Ryan Chartrand

They say that children are capable of retaining any language taught to them under the age of 5. Well, one morning in August 2006, I woke up in Florence, Italy, realizing that I knew nothing more than how to say “ciao.” Alone at the age of 20 in a foreign country, briefly angry with my family for not forcing me to learn another language as a child, I decided to take advantage of my situation and live with Italians.

Little did I know that for a number of reasons, this would be the most challenging, but best decision I have ever made.

Although the idea was easy to come up with, the question was how to go about finding a place to live with the evident language barrier. I first turned to the Cal State Program, which provided a map of Florence to find posted advertisements for wanted roommates. Getting lost repeatedly, I managed to stumble upon a piazza in which students posted rooms and apartments for rent.

Over a course of three days, my vocabulary had already increased to about ten words, including, “rent,” “room,” and “bed.” With these words, I was also able to make an ad for myself; “a desperate, lost American girl in search of Italian students to live with.” I even bought local magazines with listings of ads in incomprehensible Italian. My dictionary became my best friend that week.

After finally finding the courage to call and practice my Italian, by day 6, a Florentine brother and sister, a boy from Sardinia, one other American girl and a cat were to become my roommates for the next year in Florence.

The beginning was challenging, not really having much to say simply because I understood nothing and could hardly formulate a sentence. But, day by day, and especially after repeatedly listening to their political arguments, I was finding myself able to understand more. My attendance at my non-English-speaking art academy in Florence would definitely have been more of a problem if I were not able to ask my roommates the meaning of certain words my professor would say.

The main theme of Italy, “Piano, piano,” is what they would remind me, “slowly, slowly;” with time I would be able to speak Italian. Our friendships grew fast until I eventually found myself hanging out more with my roommates and their Italian friends than other American students.

Though it was becoming easier to speak and even easier to understand, there were definitely moments that the language barrier came back in full effect, such as the time my American friends and I decided to go to a Ben Harper concert, miss understanding the operating hours of the train station, leaving us wandering the streets of Rome until 6 in the morning. My roommates still tease me about it.

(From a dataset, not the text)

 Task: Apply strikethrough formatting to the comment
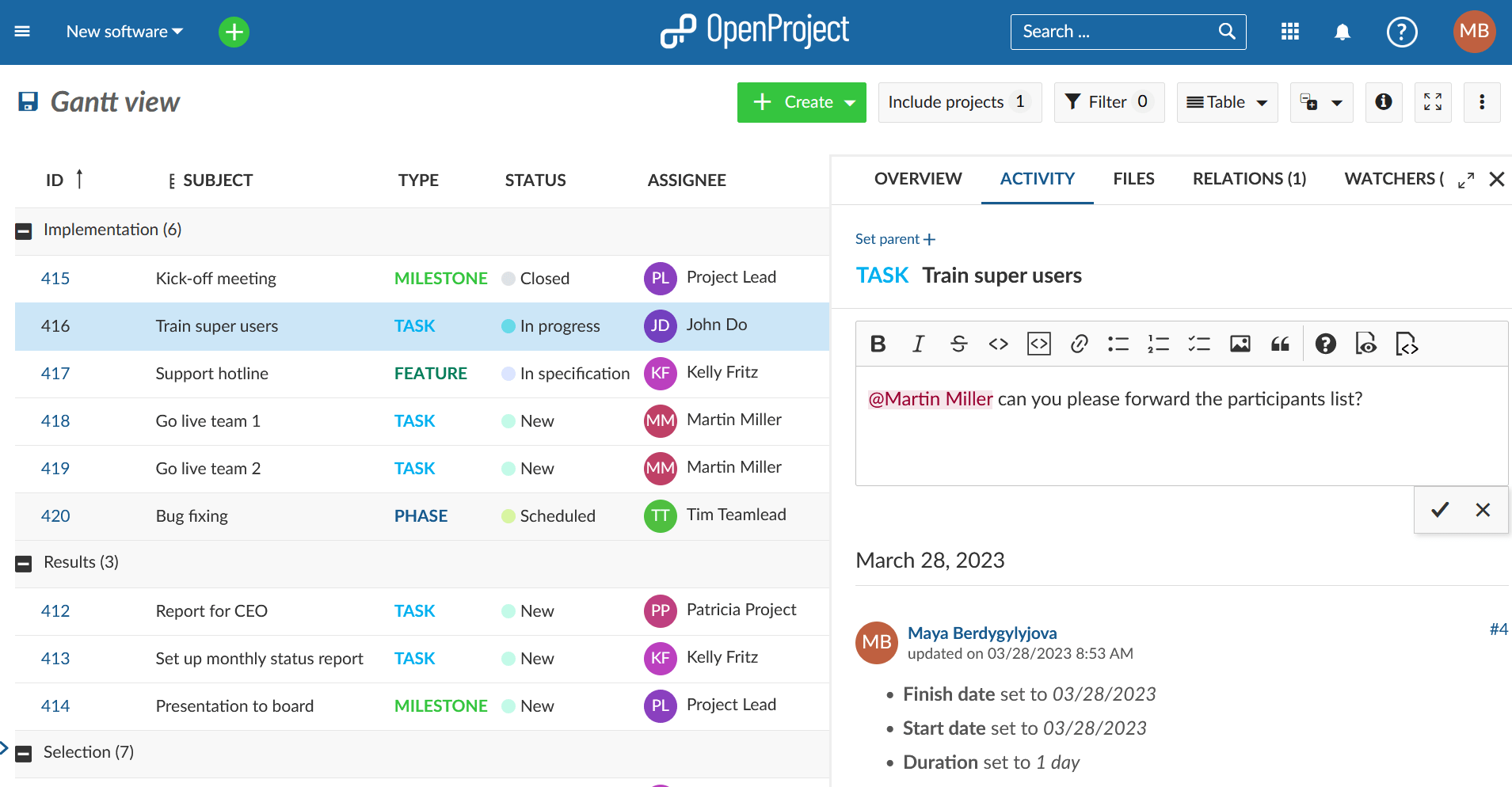(x=959, y=343)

I have been all over Europe, and have even stepped foot in Africa on a recent adventure to Morocco, and though I still have four months left abroad, I know that living with Italians has become the best decision I have ever made. It is because I live with Italians that I am able to follow current political events and the European Union, able to understand what took place in the past, and, most importantly, how to make espresso!

They care more about world events than the average American, and have made me realize that compared to them, I know nothing about my own political system. I had to go to the doctor on one occasion, and was able to learn better expressions to use to explain my particular pain.

I have connections with their friends from other countries too, allowing me to have places to stay in London, Spain and Poland. They laugh at my choice of words and teach me the correct way to say them as to not embarrass myself out in the real world. Make sure you really pronounce that “L” in “calzone”. you’ll know what I mean if you come to Italy.

These little examples of my life abroad are only attempts to convince anyone to live with Italians or any native to the country of choice! Getting laughed at for my attempt at a new language, my choice of music and wearing Rainbow sandals is the tough love I get from my roommates to help me assimilate. I already know it’s going to be hard to say goodbye to them when I have to return home. Until then, however, pasta, pasta and more pasta. Basta! Ciao ragazzi!